◆ **DIRECTIONS FOR THIS TASK**: Reproduce exactly the line with "Given: Click the" and the lines after it. Stop at the last line of the data and include nothing else.

◆ **INPUT FOR THIS TASK**:
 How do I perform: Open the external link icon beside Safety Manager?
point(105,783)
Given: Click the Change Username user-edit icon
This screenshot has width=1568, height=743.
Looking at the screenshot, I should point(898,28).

◆ **SOLUTION TO THE EXERCISE**:
Given: Click the Change Username user-edit icon
This screenshot has width=1568, height=743.
Looking at the screenshot, I should point(898,28).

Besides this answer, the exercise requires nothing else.